(Saved entries)
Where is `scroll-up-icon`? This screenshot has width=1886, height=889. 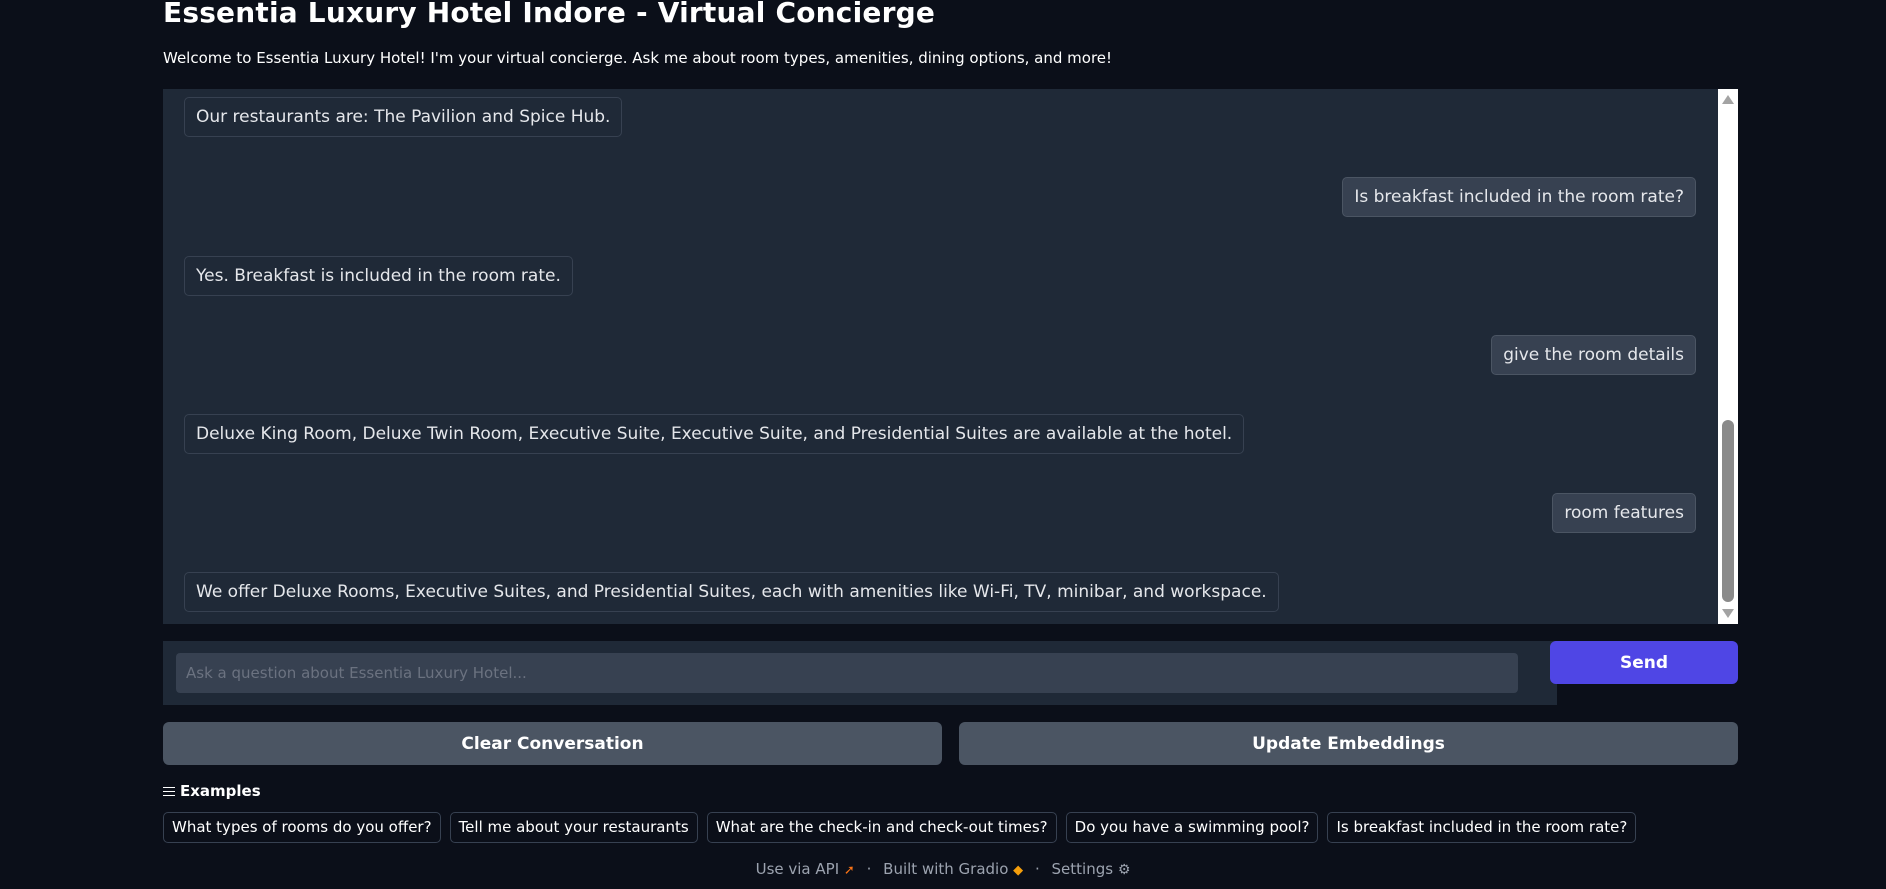 scroll-up-icon is located at coordinates (1728, 100).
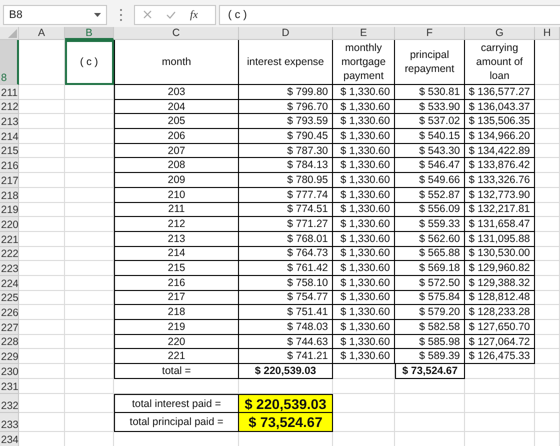 This screenshot has height=446, width=560. What do you see at coordinates (10, 92) in the screenshot?
I see `row-header: 211` at bounding box center [10, 92].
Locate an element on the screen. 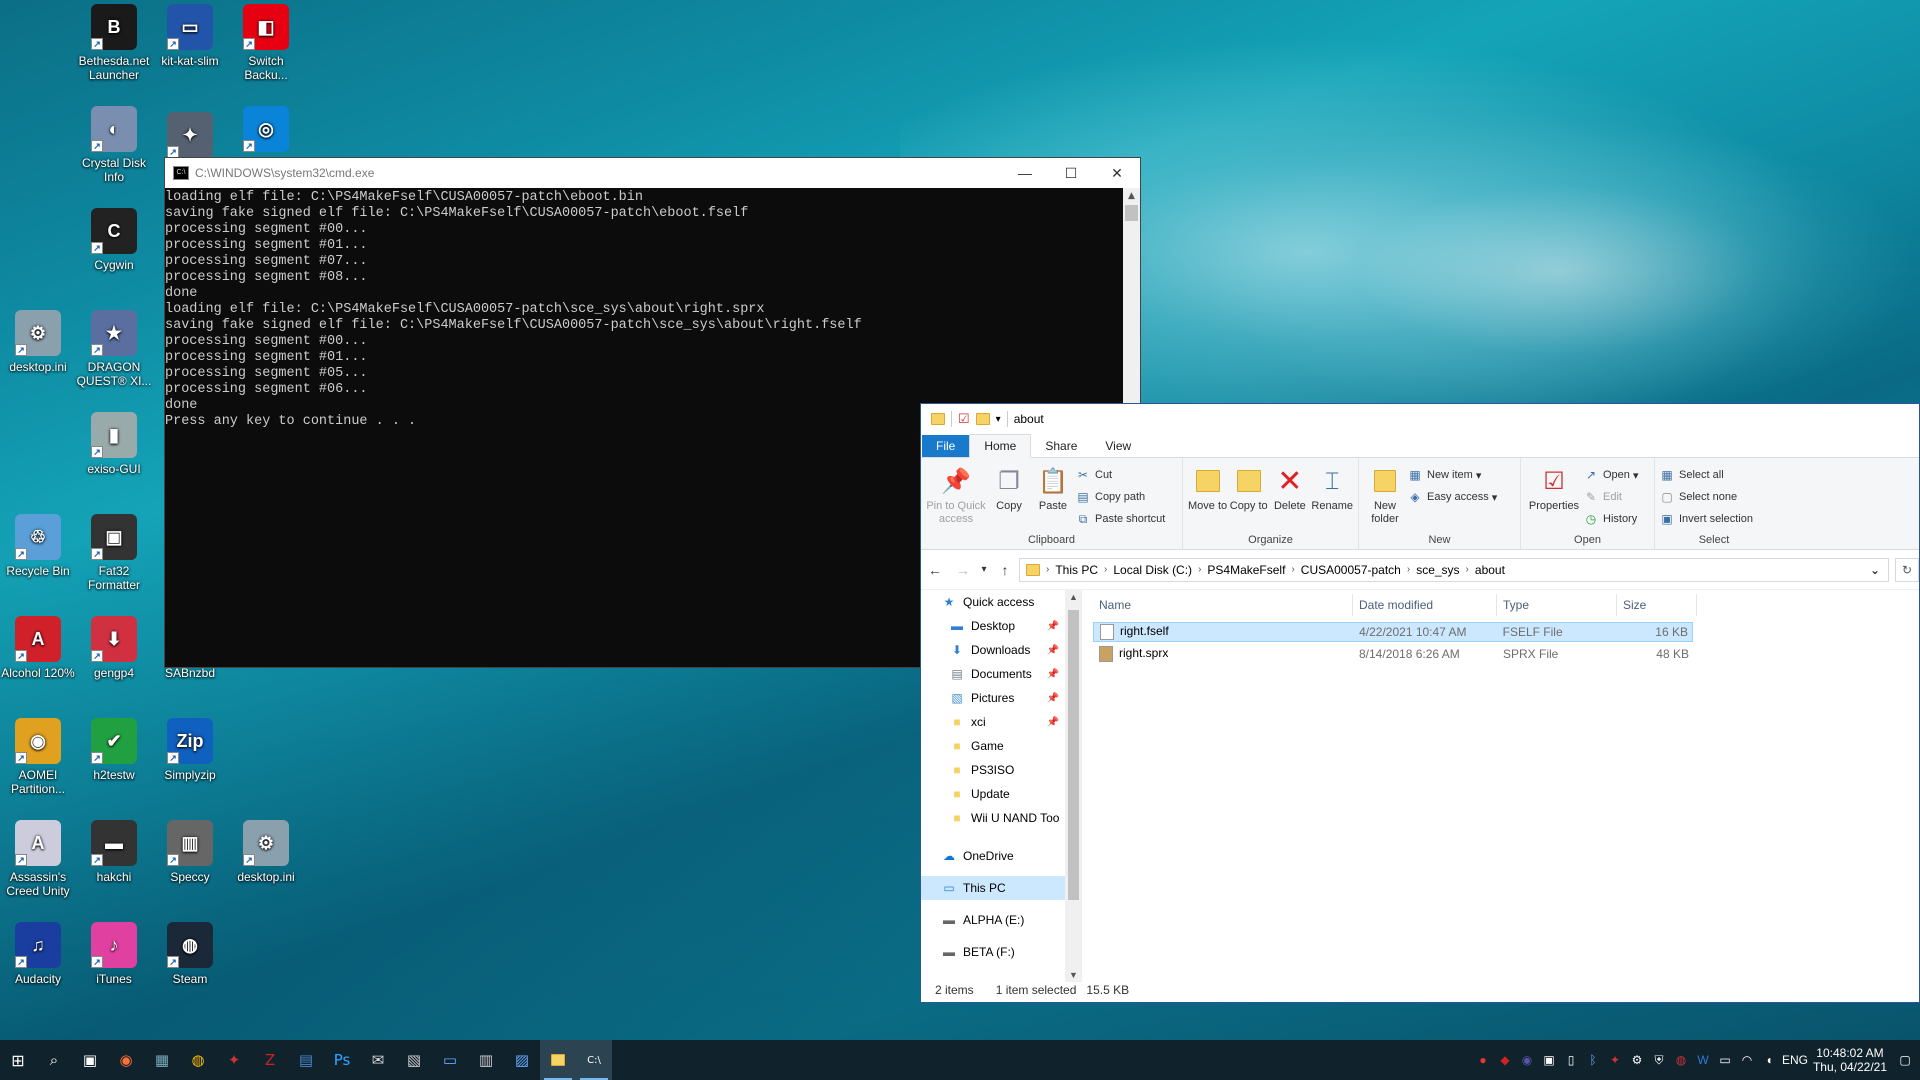 The image size is (1920, 1080). column-size: Size is located at coordinates (1657, 605).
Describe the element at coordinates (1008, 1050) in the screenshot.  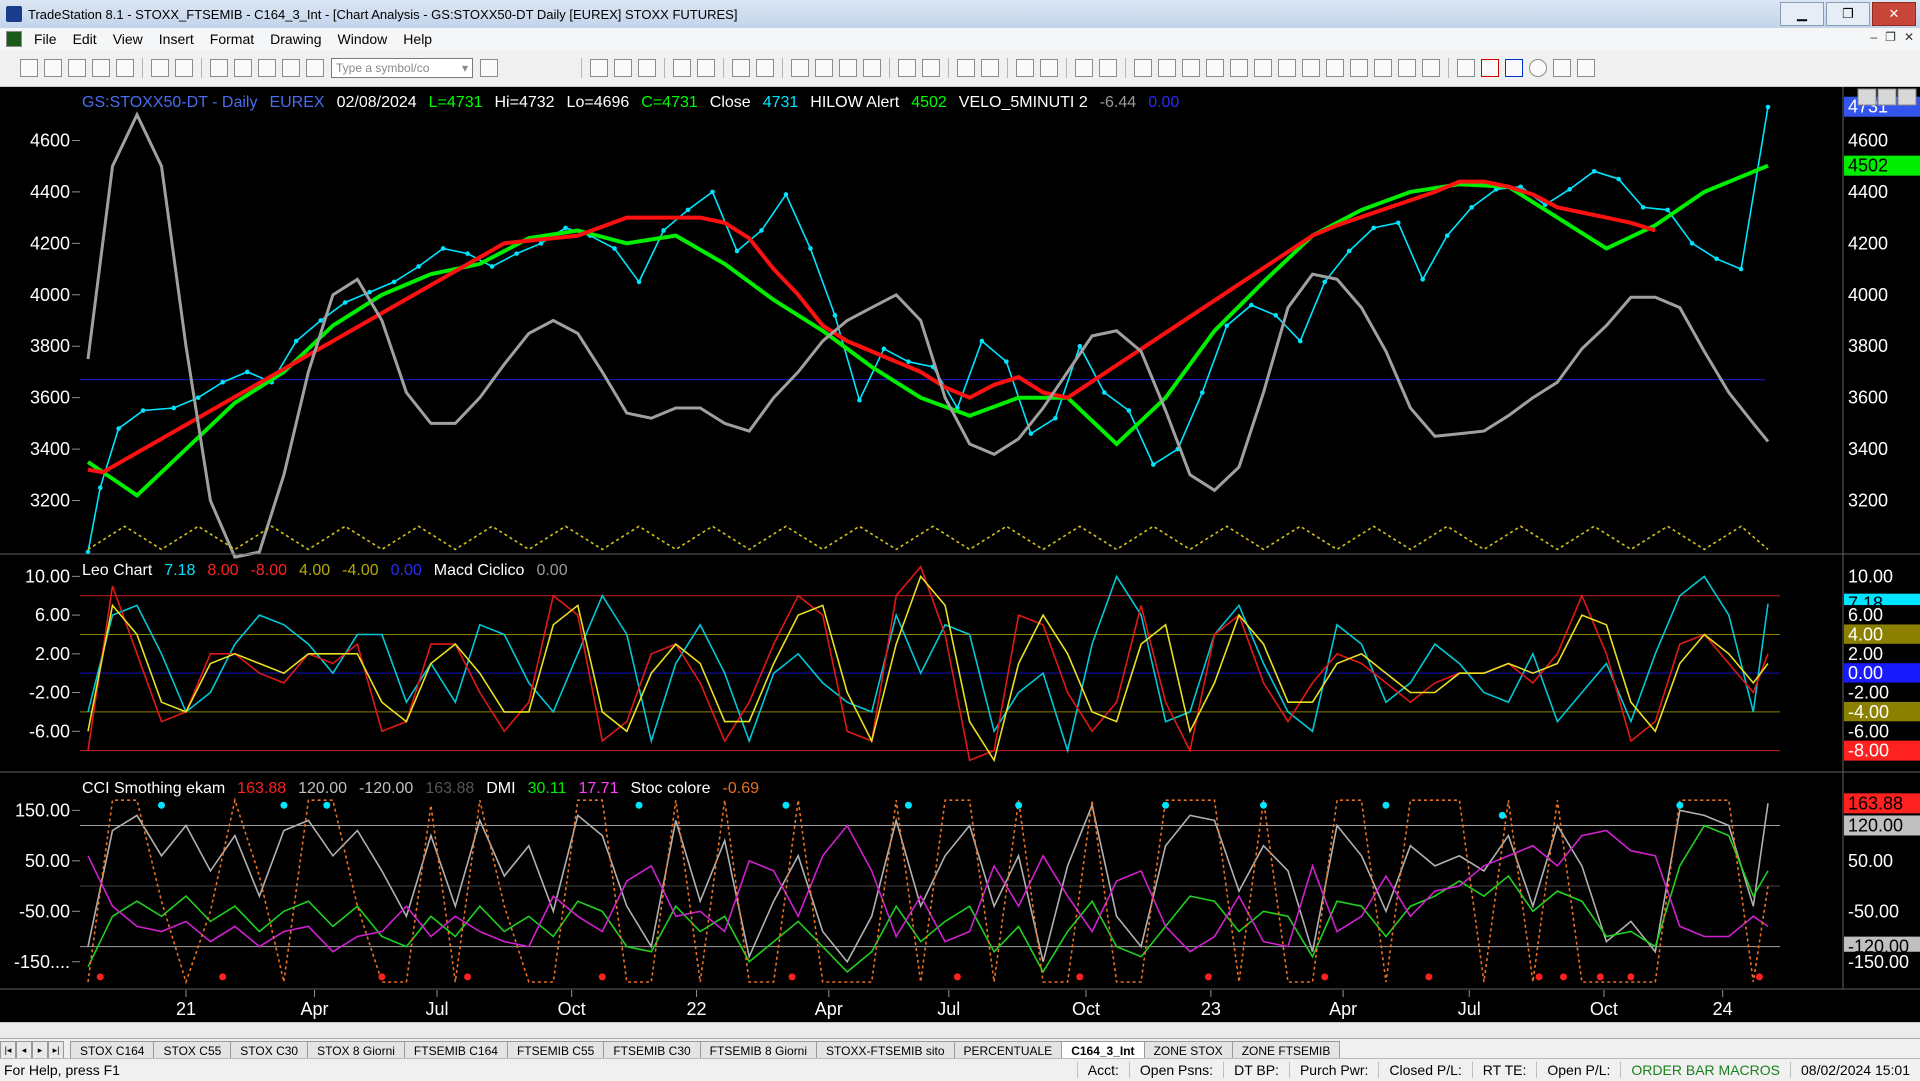
I see `tab-percentuale: PERCENTUALE` at that location.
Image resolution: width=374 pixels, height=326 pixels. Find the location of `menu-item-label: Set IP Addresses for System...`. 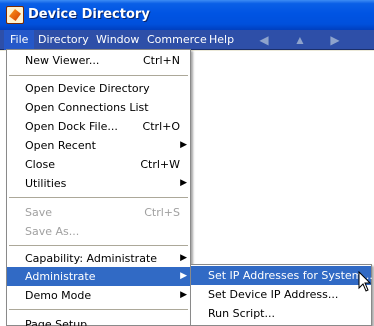

menu-item-label: Set IP Addresses for System... is located at coordinates (290, 276).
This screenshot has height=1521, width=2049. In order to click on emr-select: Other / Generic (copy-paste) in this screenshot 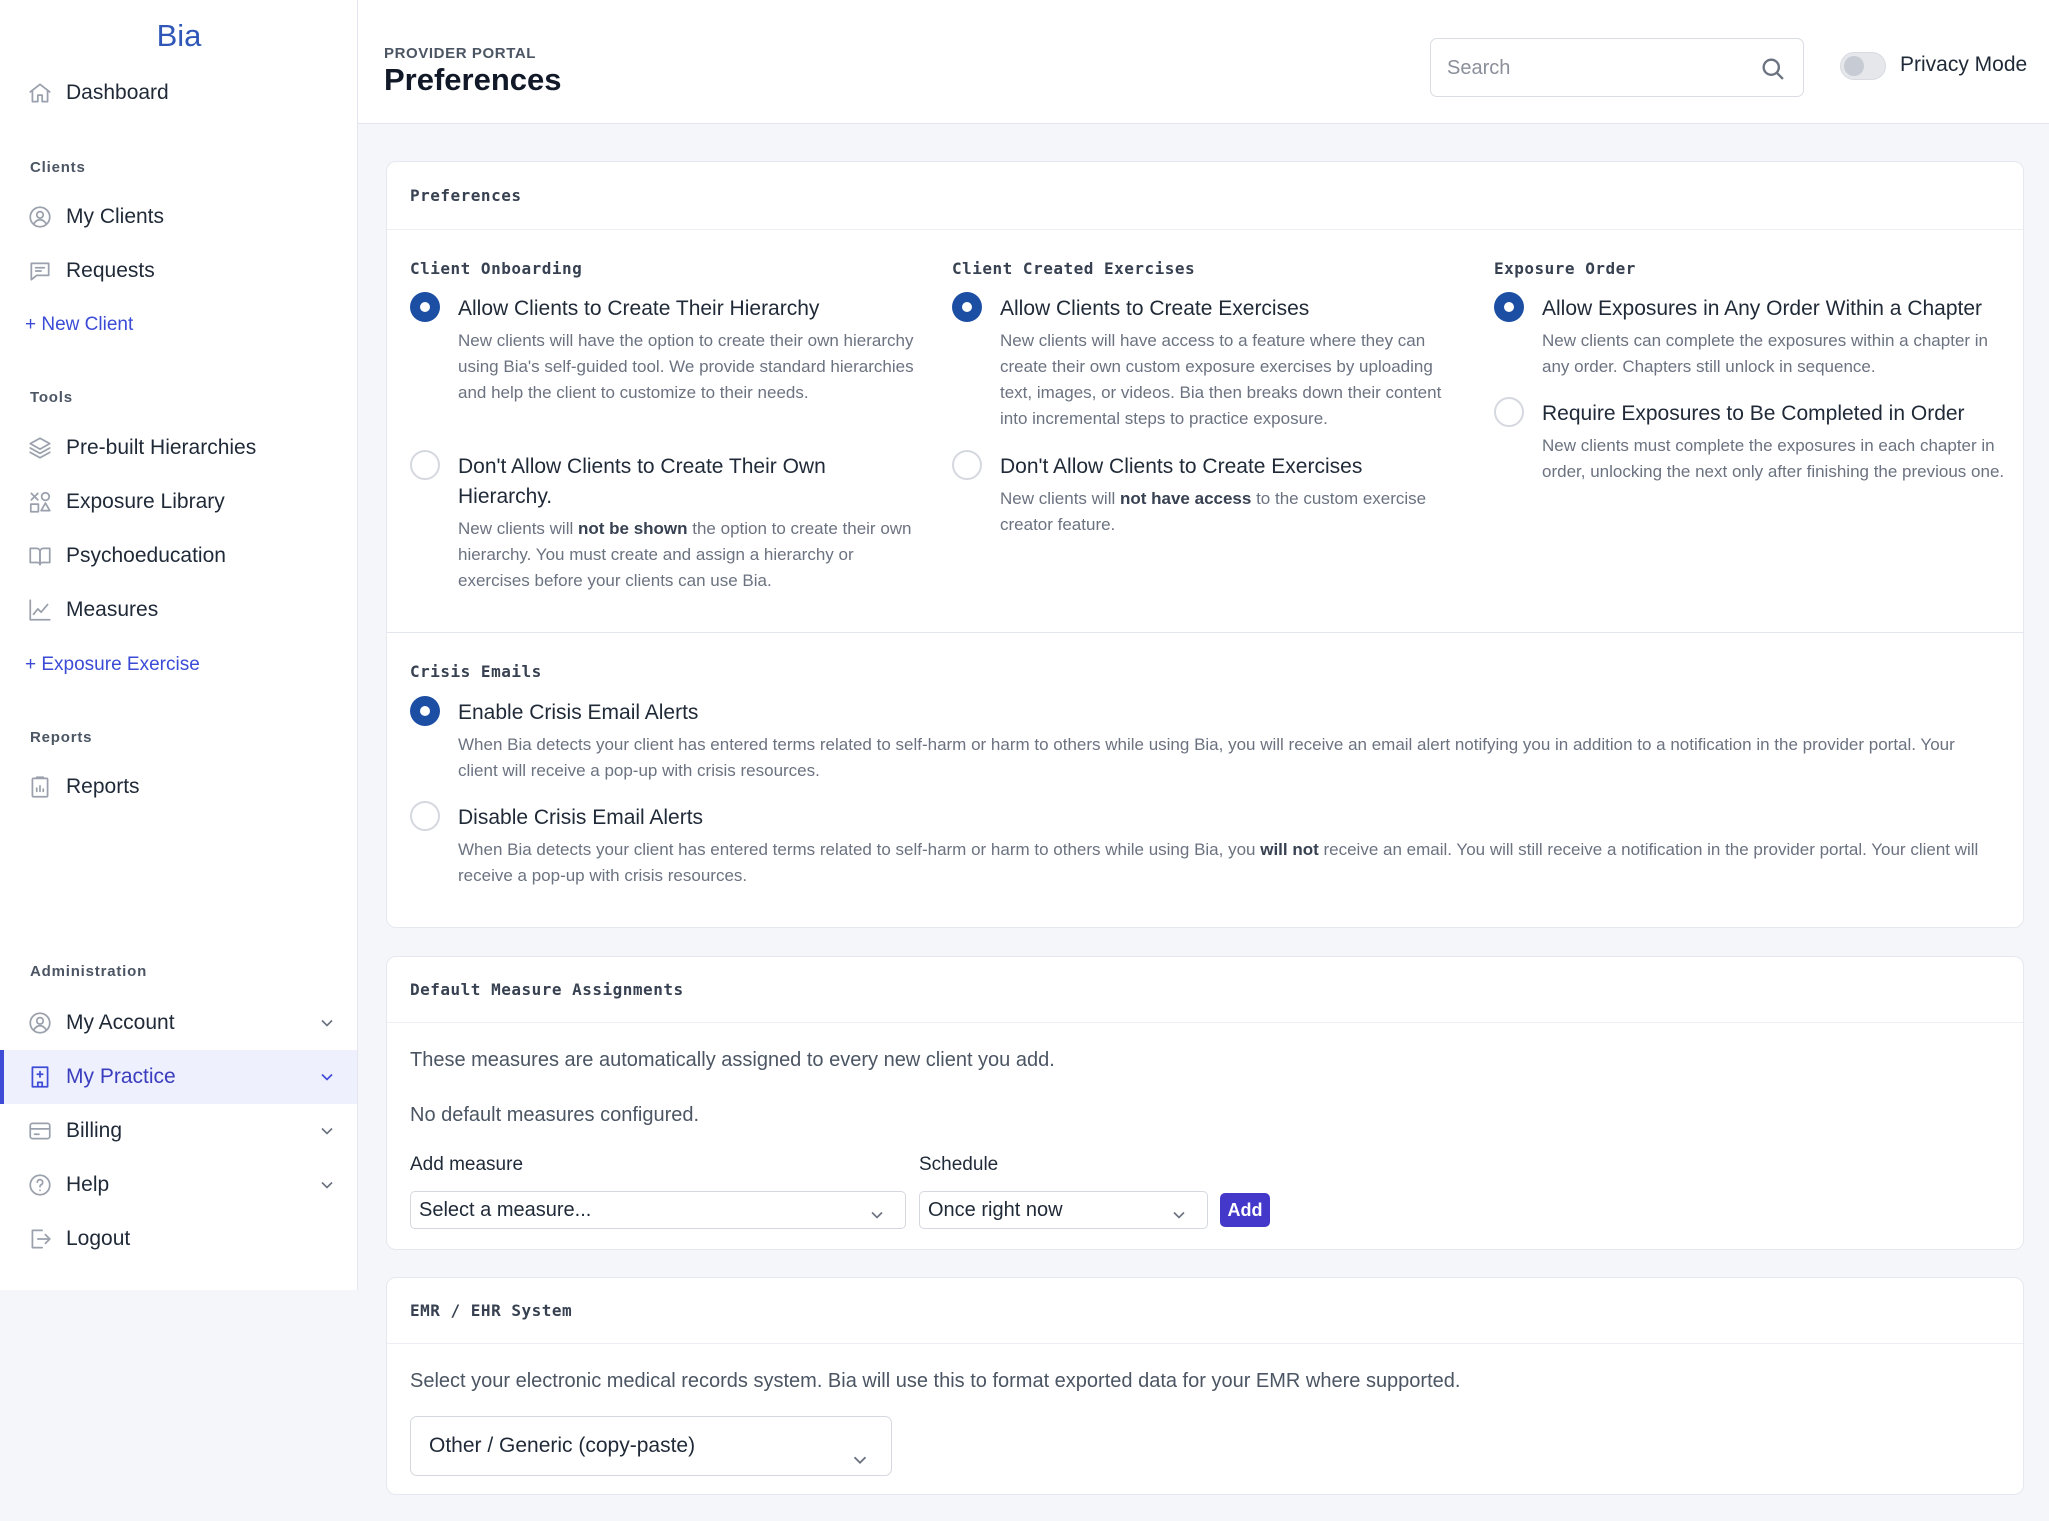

Your instructions:
Turn the entries from the line containing "Image resolution: width=374" through the end of the entries, both ends included, into a numbered list. Skip blank lines and leave the pictures out.

Answer to the exercise:
1. Image resolution: width=374 pixels, height=326 pixels. Find the location of `menu-item-label: Set IP Addresses for System...`. 
2. menu-item-label: Set IP Addresses for System... is located at coordinates (290, 276).
3. This screenshot has height=1521, width=2049. In order to click on emr-select: Other / Generic (copy-paste) in this screenshot 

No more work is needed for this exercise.